EXERCISE DESCRIPTION: Format all of the data below as a numbered list, omitting any blank lines.

# MATERIAL FOR THIS EXERCISE start

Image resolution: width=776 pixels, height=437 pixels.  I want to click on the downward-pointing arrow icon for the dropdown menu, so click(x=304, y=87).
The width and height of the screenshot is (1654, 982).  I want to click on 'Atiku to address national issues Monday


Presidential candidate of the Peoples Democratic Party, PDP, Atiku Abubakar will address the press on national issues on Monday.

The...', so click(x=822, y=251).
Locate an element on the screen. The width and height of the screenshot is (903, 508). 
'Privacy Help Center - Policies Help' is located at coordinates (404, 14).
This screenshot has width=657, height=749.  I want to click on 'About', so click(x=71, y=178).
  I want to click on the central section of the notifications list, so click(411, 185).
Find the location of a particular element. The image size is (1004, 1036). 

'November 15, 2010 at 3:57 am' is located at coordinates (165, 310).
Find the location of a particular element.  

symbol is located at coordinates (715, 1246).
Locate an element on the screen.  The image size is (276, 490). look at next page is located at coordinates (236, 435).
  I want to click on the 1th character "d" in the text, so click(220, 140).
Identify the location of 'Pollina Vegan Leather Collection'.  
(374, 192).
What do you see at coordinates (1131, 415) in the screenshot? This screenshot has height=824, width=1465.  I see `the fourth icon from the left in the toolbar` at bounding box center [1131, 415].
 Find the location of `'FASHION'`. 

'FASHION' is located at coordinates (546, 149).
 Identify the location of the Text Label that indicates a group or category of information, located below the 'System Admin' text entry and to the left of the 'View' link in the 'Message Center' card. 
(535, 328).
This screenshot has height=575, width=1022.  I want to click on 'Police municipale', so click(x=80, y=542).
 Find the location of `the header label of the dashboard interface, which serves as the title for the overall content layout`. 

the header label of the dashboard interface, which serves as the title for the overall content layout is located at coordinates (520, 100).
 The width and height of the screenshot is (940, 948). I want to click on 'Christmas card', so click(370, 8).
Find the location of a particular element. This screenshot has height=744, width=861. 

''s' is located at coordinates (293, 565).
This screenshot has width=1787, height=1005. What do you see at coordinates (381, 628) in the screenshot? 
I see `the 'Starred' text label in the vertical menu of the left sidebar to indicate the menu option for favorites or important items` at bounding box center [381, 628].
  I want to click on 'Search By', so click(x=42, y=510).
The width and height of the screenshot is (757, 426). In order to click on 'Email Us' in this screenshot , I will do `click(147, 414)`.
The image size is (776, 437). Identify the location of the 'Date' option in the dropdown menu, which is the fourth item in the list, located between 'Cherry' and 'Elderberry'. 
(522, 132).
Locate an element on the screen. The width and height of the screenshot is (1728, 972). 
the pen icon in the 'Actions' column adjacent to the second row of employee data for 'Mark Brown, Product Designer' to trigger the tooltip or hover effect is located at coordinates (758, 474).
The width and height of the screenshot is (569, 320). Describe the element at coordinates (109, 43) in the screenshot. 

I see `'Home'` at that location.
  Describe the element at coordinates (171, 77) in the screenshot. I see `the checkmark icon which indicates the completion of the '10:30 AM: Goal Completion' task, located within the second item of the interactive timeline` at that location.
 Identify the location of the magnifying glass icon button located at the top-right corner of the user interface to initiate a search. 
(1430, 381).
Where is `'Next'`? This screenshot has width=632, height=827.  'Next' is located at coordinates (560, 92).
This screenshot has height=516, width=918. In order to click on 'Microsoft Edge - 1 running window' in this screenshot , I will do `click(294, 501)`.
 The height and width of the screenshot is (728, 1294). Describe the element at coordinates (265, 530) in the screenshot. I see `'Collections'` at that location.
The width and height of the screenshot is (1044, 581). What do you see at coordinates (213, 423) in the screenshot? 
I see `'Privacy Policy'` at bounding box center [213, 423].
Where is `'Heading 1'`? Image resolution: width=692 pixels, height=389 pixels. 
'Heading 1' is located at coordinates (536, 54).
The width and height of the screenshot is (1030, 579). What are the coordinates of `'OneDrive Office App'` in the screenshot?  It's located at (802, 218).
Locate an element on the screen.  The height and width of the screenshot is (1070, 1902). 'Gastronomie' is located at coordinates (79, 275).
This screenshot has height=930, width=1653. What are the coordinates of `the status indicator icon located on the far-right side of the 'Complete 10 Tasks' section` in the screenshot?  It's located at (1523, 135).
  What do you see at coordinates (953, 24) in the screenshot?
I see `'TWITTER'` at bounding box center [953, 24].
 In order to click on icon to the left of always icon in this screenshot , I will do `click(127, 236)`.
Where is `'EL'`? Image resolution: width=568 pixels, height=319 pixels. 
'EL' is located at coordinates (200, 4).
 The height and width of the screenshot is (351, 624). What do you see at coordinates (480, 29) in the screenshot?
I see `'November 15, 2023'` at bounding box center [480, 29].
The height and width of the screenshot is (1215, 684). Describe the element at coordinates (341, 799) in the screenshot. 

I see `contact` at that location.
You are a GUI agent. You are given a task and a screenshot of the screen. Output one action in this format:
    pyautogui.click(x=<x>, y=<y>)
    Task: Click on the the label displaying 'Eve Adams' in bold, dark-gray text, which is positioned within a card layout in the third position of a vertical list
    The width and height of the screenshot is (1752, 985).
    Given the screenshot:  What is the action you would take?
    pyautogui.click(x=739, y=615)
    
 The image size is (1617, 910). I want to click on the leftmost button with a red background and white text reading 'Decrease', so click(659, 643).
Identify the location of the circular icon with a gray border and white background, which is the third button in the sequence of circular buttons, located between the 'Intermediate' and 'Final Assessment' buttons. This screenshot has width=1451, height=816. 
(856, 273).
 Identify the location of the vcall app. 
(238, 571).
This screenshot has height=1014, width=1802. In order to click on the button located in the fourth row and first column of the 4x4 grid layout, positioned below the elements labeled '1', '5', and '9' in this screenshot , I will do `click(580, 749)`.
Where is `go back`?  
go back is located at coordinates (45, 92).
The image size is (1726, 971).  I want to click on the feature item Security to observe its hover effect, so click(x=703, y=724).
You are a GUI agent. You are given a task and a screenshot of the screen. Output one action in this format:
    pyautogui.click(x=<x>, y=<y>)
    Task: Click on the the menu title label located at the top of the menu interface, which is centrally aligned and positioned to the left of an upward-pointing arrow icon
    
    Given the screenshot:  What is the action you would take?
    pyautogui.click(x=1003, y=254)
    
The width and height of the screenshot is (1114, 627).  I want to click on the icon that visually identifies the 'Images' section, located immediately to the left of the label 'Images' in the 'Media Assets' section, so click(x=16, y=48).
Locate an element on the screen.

# MATERIAL FOR THIS EXERCISE end

SOLVED EXERCISE:
1. Image resolution: width=776 pixels, height=437 pixels.  I want to click on the downward-pointing arrow icon for the dropdown menu, so click(x=304, y=87).
2. The width and height of the screenshot is (1654, 982).  I want to click on 'Atiku to address national issues Monday
3. Presidential candidate of the Peoples Democratic Party, PDP, Atiku Abubakar will address the press on national issues on Monday.
4. The...', so click(x=822, y=251).
5. Locate an element on the screen. The width and height of the screenshot is (903, 508). 
6. 'Privacy Help Center - Policies Help' is located at coordinates (404, 14).
7. This screenshot has width=657, height=749.  I want to click on 'About', so click(x=71, y=178).
8.   I want to click on the central section of the notifications list, so click(411, 185).
9. Find the location of a particular element. The image size is (1004, 1036). 
10. 'November 15, 2010 at 3:57 am' is located at coordinates (165, 310).
11. Find the location of a particular element.  
12. symbol is located at coordinates (715, 1246).
13. Locate an element on the screen.  The image size is (276, 490). look at next page is located at coordinates (236, 435).
14.   I want to click on the 1th character "d" in the text, so click(220, 140).
15. Identify the location of 'Pollina Vegan Leather Collection'.  
16. (374, 192).
17. What do you see at coordinates (1131, 415) in the screenshot? This screenshot has height=824, width=1465.  I see `the fourth icon from the left in the toolbar` at bounding box center [1131, 415].
18.  Find the location of `'FASHION'`. 
19. 'FASHION' is located at coordinates (546, 149).
20.  Identify the location of the Text Label that indicates a group or category of information, located below the 'System Admin' text entry and to the left of the 'View' link in the 'Message Center' card. 
21. (535, 328).
22. This screenshot has height=575, width=1022.  I want to click on 'Police municipale', so click(x=80, y=542).
23.  Find the location of `the header label of the dashboard interface, which serves as the title for the overall content layout`. 
24. the header label of the dashboard interface, which serves as the title for the overall content layout is located at coordinates (520, 100).
25.  The width and height of the screenshot is (940, 948). I want to click on 'Christmas card', so click(370, 8).
26. Find the location of a particular element. This screenshot has height=744, width=861. 
27. ''s' is located at coordinates (293, 565).
28. This screenshot has width=1787, height=1005. What do you see at coordinates (381, 628) in the screenshot? 
29. I see `the 'Starred' text label in the vertical menu of the left sidebar to indicate the menu option for favorites or important items` at bounding box center [381, 628].
30.   I want to click on 'Search By', so click(x=42, y=510).
31. The width and height of the screenshot is (757, 426). In order to click on 'Email Us' in this screenshot , I will do `click(147, 414)`.
32. The image size is (776, 437). Identify the location of the 'Date' option in the dropdown menu, which is the fourth item in the list, located between 'Cherry' and 'Elderberry'. 
33. (522, 132).
34. Locate an element on the screen. The width and height of the screenshot is (1728, 972). 
35. the pen icon in the 'Actions' column adjacent to the second row of employee data for 'Mark Brown, Product Designer' to trigger the tooltip or hover effect is located at coordinates (758, 474).
36. The width and height of the screenshot is (569, 320). Describe the element at coordinates (109, 43) in the screenshot. 
37. I see `'Home'` at that location.
38.   Describe the element at coordinates (171, 77) in the screenshot. I see `the checkmark icon which indicates the completion of the '10:30 AM: Goal Completion' task, located within the second item of the interactive timeline` at that location.
39.  Identify the location of the magnifying glass icon button located at the top-right corner of the user interface to initiate a search. 
40. (1430, 381).
41. Where is `'Next'`? This screenshot has width=632, height=827.  'Next' is located at coordinates (560, 92).
42. This screenshot has height=516, width=918. In order to click on 'Microsoft Edge - 1 running window' in this screenshot , I will do `click(294, 501)`.
43.  The height and width of the screenshot is (728, 1294). Describe the element at coordinates (265, 530) in the screenshot. I see `'Collections'` at that location.
44. The width and height of the screenshot is (1044, 581). What do you see at coordinates (213, 423) in the screenshot? 
45. I see `'Privacy Policy'` at bounding box center [213, 423].
46. Where is `'Heading 1'`? Image resolution: width=692 pixels, height=389 pixels. 
47. 'Heading 1' is located at coordinates (536, 54).
48. The width and height of the screenshot is (1030, 579). What are the coordinates of `'OneDrive Office App'` in the screenshot?  It's located at (802, 218).
49. Locate an element on the screen.  The height and width of the screenshot is (1070, 1902). 'Gastronomie' is located at coordinates (79, 275).
50. This screenshot has height=930, width=1653. What are the coordinates of `the status indicator icon located on the far-right side of the 'Complete 10 Tasks' section` in the screenshot?  It's located at (1523, 135).
51.   What do you see at coordinates (953, 24) in the screenshot?
52. I see `'TWITTER'` at bounding box center [953, 24].
53.  In order to click on icon to the left of always icon in this screenshot , I will do `click(127, 236)`.
54. Where is `'EL'`? Image resolution: width=568 pixels, height=319 pixels. 
55. 'EL' is located at coordinates (200, 4).
56.  The height and width of the screenshot is (351, 624). What do you see at coordinates (480, 29) in the screenshot?
57. I see `'November 15, 2023'` at bounding box center [480, 29].
58. The height and width of the screenshot is (1215, 684). Describe the element at coordinates (341, 799) in the screenshot. 
59. I see `contact` at that location.
60. You are a GUI agent. You are given a task and a screenshot of the screen. Output one action in this format:
61.     pyautogui.click(x=<x>, y=<y>)
62.     Task: Click on the the label displaying 'Eve Adams' in bold, dark-gray text, which is positioned within a card layout in the third position of a vertical list
63.     The width and height of the screenshot is (1752, 985).
64.     Given the screenshot:  What is the action you would take?
65.     pyautogui.click(x=739, y=615)
66.  The image size is (1617, 910). I want to click on the leftmost button with a red background and white text reading 'Decrease', so click(659, 643).
67. Identify the location of the circular icon with a gray border and white background, which is the third button in the sequence of circular buttons, located between the 'Intermediate' and 'Final Assessment' buttons. This screenshot has width=1451, height=816. 
68. (856, 273).
69.  Identify the location of the vcall app. 
70. (238, 571).
71. This screenshot has height=1014, width=1802. In order to click on the button located in the fourth row and first column of the 4x4 grid layout, positioned below the elements labeled '1', '5', and '9' in this screenshot , I will do `click(580, 749)`.
72. Where is `go back`?  
73. go back is located at coordinates (45, 92).
74. The image size is (1726, 971).  I want to click on the feature item Security to observe its hover effect, so click(x=703, y=724).
75. You are a GUI agent. You are given a task and a screenshot of the screen. Output one action in this format:
76.     pyautogui.click(x=<x>, y=<y>)
77.     Task: Click on the the menu title label located at the top of the menu interface, which is centrally aligned and positioned to the left of an upward-pointing arrow icon
78.     Given the screenshot:  What is the action you would take?
79.     pyautogui.click(x=1003, y=254)
80. The width and height of the screenshot is (1114, 627).  I want to click on the icon that visually identifies the 'Images' section, located immediately to the left of the label 'Images' in the 'Media Assets' section, so click(x=16, y=48).
81. Locate an element on the screen.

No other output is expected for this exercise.